Note that this is not a nim action, this is status doing those actions which benefits the wider nim ecosystem.
Personally I'm happy for any improvements they shell out, anything to make my life easier while I write my threads-as-a-backend-server-for-applications library ^^
I don't think you're correct here:
Note that this is not a nim action, this is status doing those actions which benefits the wider nim ecosystem.
The first post clearly says "The official Nim extension for VSCode", and it's also sitting under the nim-lang org, which (I think) makes it an official Nim project either way.
Super!
from the changelog of the vscode extension, I read that nimlangserver is used by default, and direct access to nimsuggests is deprecated.

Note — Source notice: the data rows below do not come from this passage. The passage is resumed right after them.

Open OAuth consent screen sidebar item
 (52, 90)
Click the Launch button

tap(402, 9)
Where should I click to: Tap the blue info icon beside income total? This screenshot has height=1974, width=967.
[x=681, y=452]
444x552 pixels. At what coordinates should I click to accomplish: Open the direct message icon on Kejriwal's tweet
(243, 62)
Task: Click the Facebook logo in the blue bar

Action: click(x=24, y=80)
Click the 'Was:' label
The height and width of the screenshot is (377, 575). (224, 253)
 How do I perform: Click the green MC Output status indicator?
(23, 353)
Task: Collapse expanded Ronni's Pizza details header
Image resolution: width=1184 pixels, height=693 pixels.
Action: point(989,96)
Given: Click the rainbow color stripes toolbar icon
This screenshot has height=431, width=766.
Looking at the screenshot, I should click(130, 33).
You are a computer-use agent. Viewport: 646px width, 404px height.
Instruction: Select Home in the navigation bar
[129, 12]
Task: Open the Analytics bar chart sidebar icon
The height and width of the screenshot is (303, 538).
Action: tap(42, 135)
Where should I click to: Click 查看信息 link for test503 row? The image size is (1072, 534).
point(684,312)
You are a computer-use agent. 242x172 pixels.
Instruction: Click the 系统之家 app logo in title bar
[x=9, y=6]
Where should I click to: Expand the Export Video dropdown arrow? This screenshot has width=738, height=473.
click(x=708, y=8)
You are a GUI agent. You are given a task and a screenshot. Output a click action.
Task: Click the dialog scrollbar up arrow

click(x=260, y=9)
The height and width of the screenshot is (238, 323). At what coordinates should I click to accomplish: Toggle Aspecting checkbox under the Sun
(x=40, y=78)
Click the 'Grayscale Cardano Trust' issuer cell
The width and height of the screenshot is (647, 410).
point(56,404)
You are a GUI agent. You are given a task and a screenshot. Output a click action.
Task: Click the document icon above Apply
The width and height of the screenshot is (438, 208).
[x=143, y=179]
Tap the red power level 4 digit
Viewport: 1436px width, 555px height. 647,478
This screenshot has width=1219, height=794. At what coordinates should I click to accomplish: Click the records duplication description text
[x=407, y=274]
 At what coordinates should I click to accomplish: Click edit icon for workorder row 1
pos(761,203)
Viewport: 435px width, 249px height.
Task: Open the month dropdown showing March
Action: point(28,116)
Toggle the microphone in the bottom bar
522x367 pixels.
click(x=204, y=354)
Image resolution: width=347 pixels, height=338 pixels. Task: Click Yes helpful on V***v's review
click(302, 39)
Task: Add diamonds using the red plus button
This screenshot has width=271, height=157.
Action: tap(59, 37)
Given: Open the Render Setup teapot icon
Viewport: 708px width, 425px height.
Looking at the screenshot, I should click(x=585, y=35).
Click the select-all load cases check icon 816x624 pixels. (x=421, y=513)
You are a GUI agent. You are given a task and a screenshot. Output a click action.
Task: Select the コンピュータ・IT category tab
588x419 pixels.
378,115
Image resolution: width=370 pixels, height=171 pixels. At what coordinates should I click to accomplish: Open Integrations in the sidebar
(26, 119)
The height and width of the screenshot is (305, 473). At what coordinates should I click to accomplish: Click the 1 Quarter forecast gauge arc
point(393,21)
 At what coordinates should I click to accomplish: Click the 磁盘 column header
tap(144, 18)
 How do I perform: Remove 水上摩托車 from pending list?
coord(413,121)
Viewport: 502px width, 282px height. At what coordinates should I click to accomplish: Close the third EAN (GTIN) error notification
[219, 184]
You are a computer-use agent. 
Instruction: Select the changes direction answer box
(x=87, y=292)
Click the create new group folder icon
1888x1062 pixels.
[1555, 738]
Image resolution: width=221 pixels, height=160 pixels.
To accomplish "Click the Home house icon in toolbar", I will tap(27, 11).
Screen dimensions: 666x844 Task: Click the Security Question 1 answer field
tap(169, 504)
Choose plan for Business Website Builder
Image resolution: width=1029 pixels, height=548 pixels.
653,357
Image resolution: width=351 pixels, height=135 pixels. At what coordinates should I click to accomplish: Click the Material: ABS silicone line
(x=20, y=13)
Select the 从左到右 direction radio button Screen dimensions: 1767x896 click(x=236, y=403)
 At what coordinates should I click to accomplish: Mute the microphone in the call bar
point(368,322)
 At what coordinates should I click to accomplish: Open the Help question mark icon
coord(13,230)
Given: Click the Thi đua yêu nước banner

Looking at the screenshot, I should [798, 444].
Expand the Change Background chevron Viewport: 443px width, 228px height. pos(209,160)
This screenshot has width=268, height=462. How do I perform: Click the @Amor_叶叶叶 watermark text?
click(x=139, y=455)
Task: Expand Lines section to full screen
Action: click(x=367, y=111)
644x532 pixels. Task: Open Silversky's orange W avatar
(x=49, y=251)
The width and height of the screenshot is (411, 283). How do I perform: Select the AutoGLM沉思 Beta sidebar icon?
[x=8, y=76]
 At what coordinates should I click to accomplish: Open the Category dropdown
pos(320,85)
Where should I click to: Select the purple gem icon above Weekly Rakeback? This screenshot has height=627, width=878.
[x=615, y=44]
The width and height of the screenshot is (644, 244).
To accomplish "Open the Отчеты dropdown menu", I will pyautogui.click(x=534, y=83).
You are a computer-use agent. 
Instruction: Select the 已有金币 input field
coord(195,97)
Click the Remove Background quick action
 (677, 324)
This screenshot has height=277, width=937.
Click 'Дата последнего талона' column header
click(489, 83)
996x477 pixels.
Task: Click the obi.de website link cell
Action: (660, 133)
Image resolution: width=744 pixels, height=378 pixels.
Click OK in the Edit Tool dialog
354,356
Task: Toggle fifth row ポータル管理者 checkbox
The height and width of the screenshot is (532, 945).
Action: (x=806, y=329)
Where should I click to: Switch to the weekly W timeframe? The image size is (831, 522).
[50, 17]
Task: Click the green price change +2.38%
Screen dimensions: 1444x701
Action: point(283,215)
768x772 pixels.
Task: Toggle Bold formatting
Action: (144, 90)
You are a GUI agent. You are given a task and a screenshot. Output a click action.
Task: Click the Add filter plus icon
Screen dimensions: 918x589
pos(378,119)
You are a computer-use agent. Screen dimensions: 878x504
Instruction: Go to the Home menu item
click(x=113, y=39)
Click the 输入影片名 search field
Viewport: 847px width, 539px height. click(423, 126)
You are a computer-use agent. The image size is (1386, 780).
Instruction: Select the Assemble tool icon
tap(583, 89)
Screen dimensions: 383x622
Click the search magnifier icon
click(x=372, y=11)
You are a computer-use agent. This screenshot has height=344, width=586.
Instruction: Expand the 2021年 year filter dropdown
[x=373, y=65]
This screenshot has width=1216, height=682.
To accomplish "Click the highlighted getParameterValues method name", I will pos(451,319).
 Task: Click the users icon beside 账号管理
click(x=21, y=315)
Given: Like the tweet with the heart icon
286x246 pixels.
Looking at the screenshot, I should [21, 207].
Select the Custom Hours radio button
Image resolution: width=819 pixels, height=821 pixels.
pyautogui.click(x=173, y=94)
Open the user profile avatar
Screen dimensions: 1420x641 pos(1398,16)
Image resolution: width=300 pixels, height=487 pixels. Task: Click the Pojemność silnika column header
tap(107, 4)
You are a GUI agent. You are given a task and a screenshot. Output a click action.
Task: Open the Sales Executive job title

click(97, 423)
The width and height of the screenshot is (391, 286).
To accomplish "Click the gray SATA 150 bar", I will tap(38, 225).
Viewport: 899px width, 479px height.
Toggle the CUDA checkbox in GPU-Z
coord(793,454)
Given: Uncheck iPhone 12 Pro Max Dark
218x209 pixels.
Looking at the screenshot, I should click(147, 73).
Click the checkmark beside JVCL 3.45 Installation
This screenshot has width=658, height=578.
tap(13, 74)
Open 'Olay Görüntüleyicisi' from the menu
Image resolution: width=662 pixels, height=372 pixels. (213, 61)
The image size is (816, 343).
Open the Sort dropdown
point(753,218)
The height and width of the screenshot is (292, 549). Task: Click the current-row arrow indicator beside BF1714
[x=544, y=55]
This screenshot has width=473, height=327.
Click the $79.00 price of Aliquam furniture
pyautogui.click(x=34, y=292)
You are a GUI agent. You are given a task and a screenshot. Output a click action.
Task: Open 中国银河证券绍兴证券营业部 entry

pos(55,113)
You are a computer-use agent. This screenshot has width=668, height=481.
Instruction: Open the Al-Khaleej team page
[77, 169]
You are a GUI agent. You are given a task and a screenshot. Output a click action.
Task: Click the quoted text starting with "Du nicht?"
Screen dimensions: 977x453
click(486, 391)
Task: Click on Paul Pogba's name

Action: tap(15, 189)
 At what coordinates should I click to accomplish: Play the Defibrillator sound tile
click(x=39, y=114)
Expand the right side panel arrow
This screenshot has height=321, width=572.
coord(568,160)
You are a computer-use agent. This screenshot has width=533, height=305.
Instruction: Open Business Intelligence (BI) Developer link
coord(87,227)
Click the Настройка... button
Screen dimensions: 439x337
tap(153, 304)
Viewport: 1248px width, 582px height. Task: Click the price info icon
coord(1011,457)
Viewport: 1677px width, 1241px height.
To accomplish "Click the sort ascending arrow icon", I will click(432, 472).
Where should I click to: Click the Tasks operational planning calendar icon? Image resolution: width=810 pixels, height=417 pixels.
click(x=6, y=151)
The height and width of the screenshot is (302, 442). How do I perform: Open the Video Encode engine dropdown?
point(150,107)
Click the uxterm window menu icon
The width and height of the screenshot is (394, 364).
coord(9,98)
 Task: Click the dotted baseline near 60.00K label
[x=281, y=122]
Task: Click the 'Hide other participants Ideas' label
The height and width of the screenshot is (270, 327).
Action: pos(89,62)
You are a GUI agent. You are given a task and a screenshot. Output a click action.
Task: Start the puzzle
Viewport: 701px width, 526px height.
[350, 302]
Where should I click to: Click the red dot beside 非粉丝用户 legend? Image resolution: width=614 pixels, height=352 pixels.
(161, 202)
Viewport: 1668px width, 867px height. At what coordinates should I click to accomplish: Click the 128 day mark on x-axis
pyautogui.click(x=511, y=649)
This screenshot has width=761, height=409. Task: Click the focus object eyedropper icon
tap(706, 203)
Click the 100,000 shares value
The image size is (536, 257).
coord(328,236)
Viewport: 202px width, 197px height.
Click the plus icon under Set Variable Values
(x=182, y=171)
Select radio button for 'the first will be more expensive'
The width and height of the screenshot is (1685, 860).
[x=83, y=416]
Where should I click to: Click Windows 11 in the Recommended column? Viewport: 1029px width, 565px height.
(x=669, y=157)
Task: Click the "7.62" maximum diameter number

This is good, but this also opens the possibility to use other LSP like nimlsp instead of nimlangserver.
What about providing the user the possibility to pick the binary to use as LSP, defaulting it to nimlangserver?
`importjs` pragma requires the JavaScript target
dom.nim(1780, 1): template/generic instantiation of `since` from here
In VSCode I get this error for all {importjs} pragmas in eg. dom.nim in my project from the nimlangserver. What can I do?
How can I config the project as js target? Does it work with nim.cfg or config.nims?
I would prefer an up-to-date, fairly basic gtk editor written in nim and will eventually try to write one if nobody else beats me to it.
Like the old Aporia? https://github.com/dom96/Aporia
You can use every "official Microsoft store" extension/plugin in VsCodium too, but you need to download the .vsix file and the import it manually in the menu of VsCodium
But there is a serious problem on discoverability. Why would a VSCodium user do that if when he searches for nim extensions there is just a single clear option, that presumably is the official Nim VSCode extension everyone talks about. He will use that extension by nimsaem and complain everywhere on the state of the Nim tooling, where even the "official" extension hasn't been updated since 2022 and is lacking in many places.
Why can't the real official extension be visible in the VSCodium marketplace?